My prefered form is basic blocks with arguments. Where the final jump has parameters it passes to it's destination blocks.
That form has a 1-1 equivalence with SSA and I find it much easier to reason about. Every SSA algorithm I have looked at so far works just fine on the representation. Plus there is none of the annoying transforming into and out of SSA.
If you omit the mucking about with return closures in CPS what is left is basic blocks with arguments.
To see basic blocks with arguments as a form of SSA just see every basic block argument as a phi function, and the callers parameters that feed into that argument as the other end of the sources of the phi function.

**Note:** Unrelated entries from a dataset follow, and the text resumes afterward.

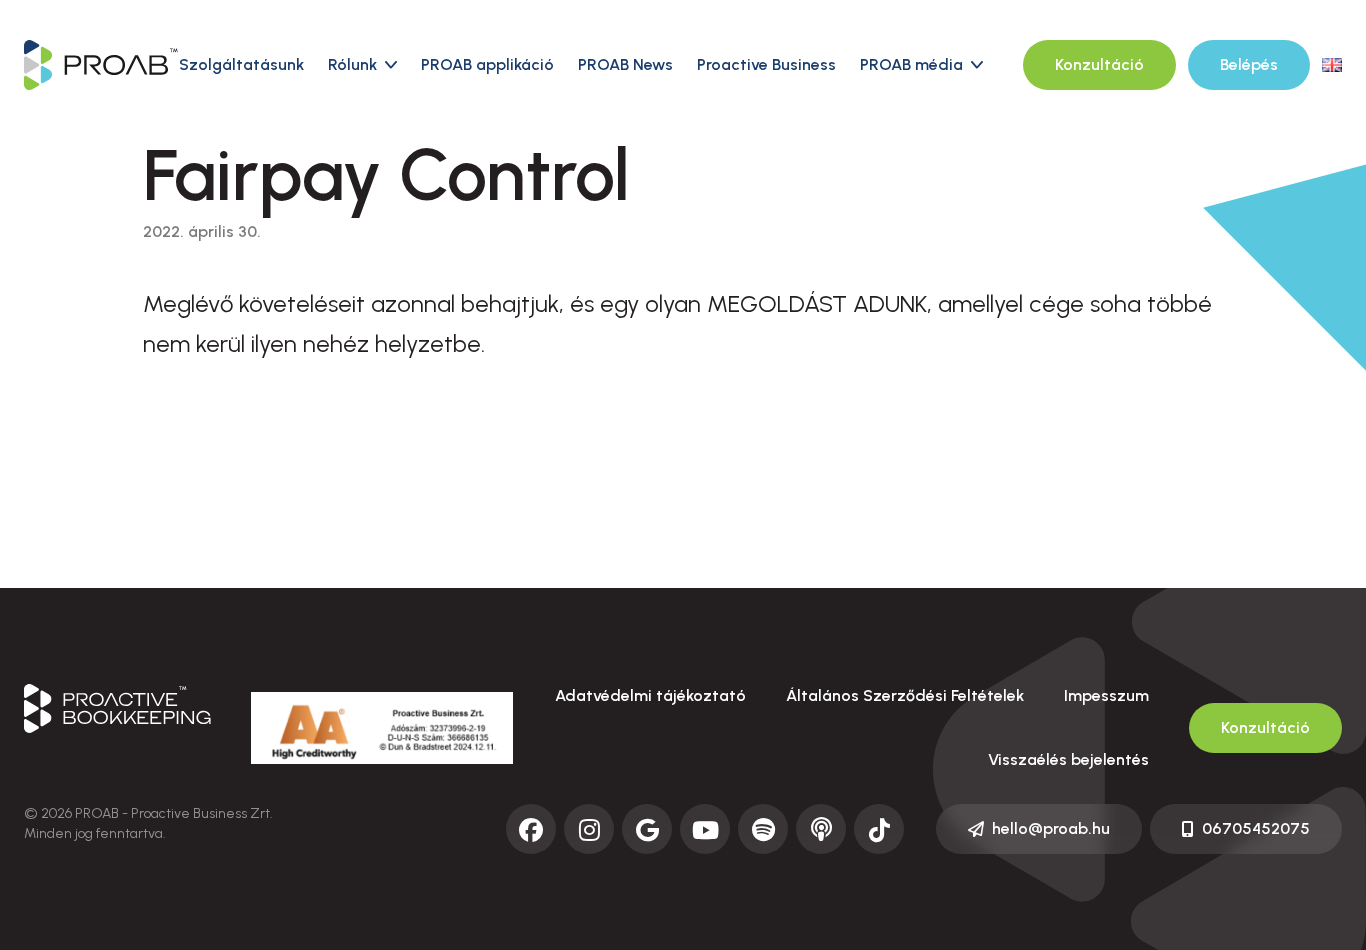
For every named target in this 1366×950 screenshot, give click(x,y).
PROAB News (625, 64)
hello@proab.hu (1051, 828)
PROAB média (911, 64)
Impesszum (1106, 695)
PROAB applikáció (487, 64)
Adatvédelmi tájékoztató (650, 695)
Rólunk (352, 64)
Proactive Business (766, 64)
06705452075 (1256, 828)
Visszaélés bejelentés (1068, 759)
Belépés (1249, 64)
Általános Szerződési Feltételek (905, 695)
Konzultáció (1099, 64)
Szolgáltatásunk (241, 64)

Just from your description I think your pizlo special SSA is actually a form of basic blocks with arguments. What I don't see from your description is why Upsilon and phi aren't combined into a single notion (What I would call an incoming block parameter).

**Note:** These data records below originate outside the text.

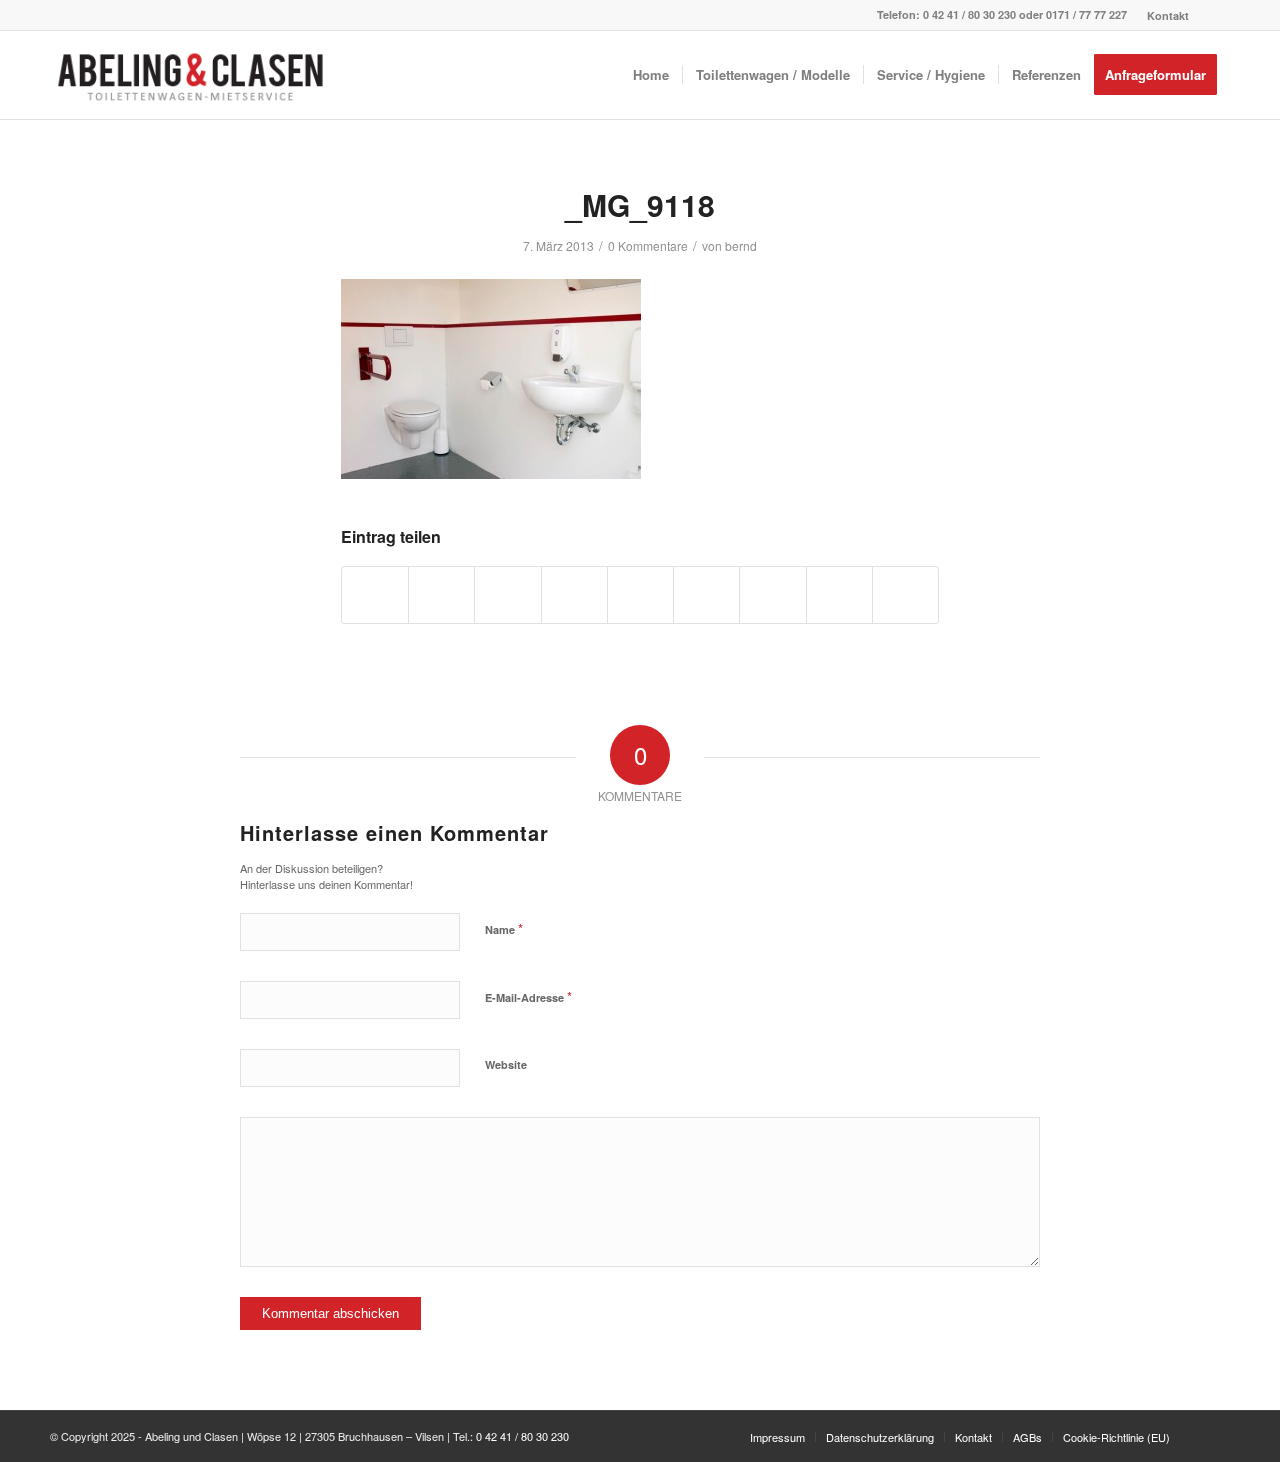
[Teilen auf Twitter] (441, 595)
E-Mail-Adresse (528, 996)
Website (506, 1064)
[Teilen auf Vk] (772, 595)
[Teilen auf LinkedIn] (640, 595)
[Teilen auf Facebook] (375, 595)
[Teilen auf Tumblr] (706, 595)
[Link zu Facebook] (1215, 15)
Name (504, 928)
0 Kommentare (648, 245)
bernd (741, 245)
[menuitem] (1163, 15)
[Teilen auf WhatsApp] (507, 595)
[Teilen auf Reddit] (839, 595)
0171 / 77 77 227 (1086, 14)
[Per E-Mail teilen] (905, 595)
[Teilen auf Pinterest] (574, 595)
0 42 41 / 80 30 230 (969, 14)
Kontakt (1168, 15)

I don't think basic block with arguments is CPS because CPS, in practice, involves return closures.
How does Upsilon know which values from other basic blocks it could receive? That information is critical for transformations like constant propagation, and register allocation.
Upsilon uses an SSA value, and assigns to a Phi. The use of an SSA value is just a normal SSA use.
The assignment to the Phi is special, and follows Static Single Use law.
In practice, you'll want to either have all Phis know about the Upsilons that refer to them, or you'll want to have a handy analysis that tells you about the Upsilons that refer to Phis. This part is no different from how your SSA form will either have user tracking (like LLVM IR) or an analysis that tells you the users.
This was my idea too; I also think this is better.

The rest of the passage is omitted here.